At the heart of the Levellers’ program was the idea that sovereignty should reside in a unicameral legislature, elected through semi-universal and equal manhood suffrage, and fully accountable to the people. They insisted that the House of Commons, not the king or the Lords, should be supreme. In their “Petition of March 1647,” they laid out a constitutional vision in which hereditary power would be subordinated to elected authority. Their various manifestos — most notably An Agreement of the People— demanded proportional representation and asserted that the people were the “original sole legislaters, and the true fountain, and earthly well-spring of all just power.” They declared: “There can be no liberty in any nation where the law giving power is not solely in the people or their representatives,” and famously, “The poorest he that is in England hath a life to live as the greatest he… every man that is to live under a government ought first by his own consent to put himself under that government…”

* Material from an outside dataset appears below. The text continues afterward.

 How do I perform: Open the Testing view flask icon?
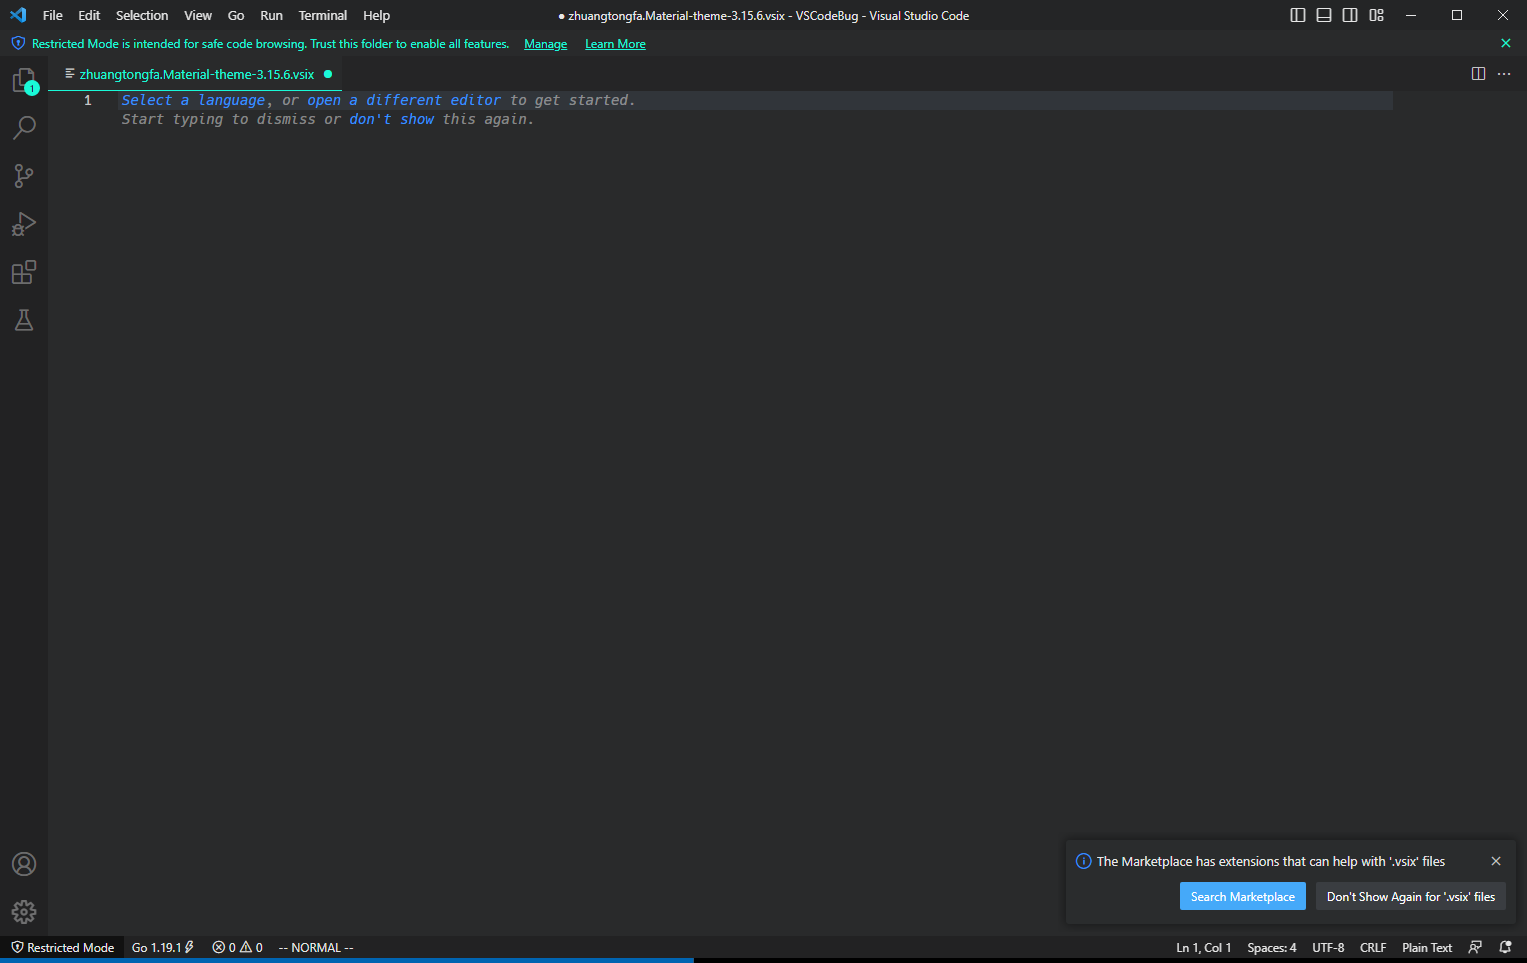click(x=23, y=320)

This democratic republicanism echoed into later eras. During the period of post-Civil War Reconstruction, Radical Republican Thaddeus Stevens sounded like a Leveller when he proclaimed, “The whole sovereignty rests with the people, and is exercised through their representatives in Congress assembled… No other branch of the Government… possesses one single particle of the sovereignty of the nation.” A century later, Victor Berger, a leading figure in the Socialist Party of America (SPA), echoed the same spirit: “Whereas the Senate, in particular, has become an obstructive and useless body, a menace to the liberties of the people… all legislative powers [should] be vested in the House of Representatives… the President shall have no power to veto them, nor shall any court have any power to invalidate them.”

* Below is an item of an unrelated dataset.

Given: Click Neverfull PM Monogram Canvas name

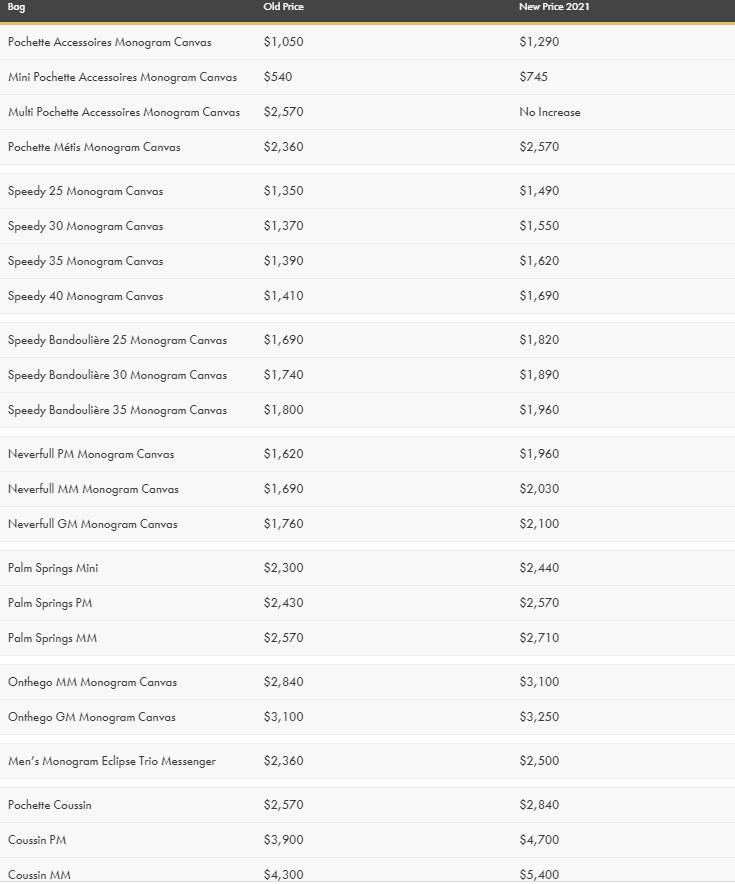Looking at the screenshot, I should [x=91, y=454].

The demand for equal suffrage was not the Levellers’ only position that, if resurrected today, would clash with our current constitutional republic. Leveller William Walwyn called for a new written “Charter” based not on precedent but on reason, equity, and universal justice. Just as individuals can choose new ways of life, he argued, so too should nations be free to reshape their political structures in the interest of freedom and safety.
This principle—that each generation has the right to remake its institutions—was later echoed by Tom Paine, who wrote during the American Revolution: “Every age and generation must be as free to act for itself in all cases as the age and generations which preceded it. The vanity and presumption of governing beyond the grave is the most ridiculous and insolent of all tyranny.” Thomas Jefferson agreed: “We might as well require a man to wear still the coat which fitted him when a boy as a civilized society to remain ever under the regimen of their barbarous ancestors.”
In 17th-century England, such ideas were an affront to the doctrines of the Divine Right of Kings and the Great Chain of Being, which claimed that the social hierarchy was ordained by God. Today, a similar resistance to structural change is reflected in both major U.S. parties’ near-religious reverence for the Constitution.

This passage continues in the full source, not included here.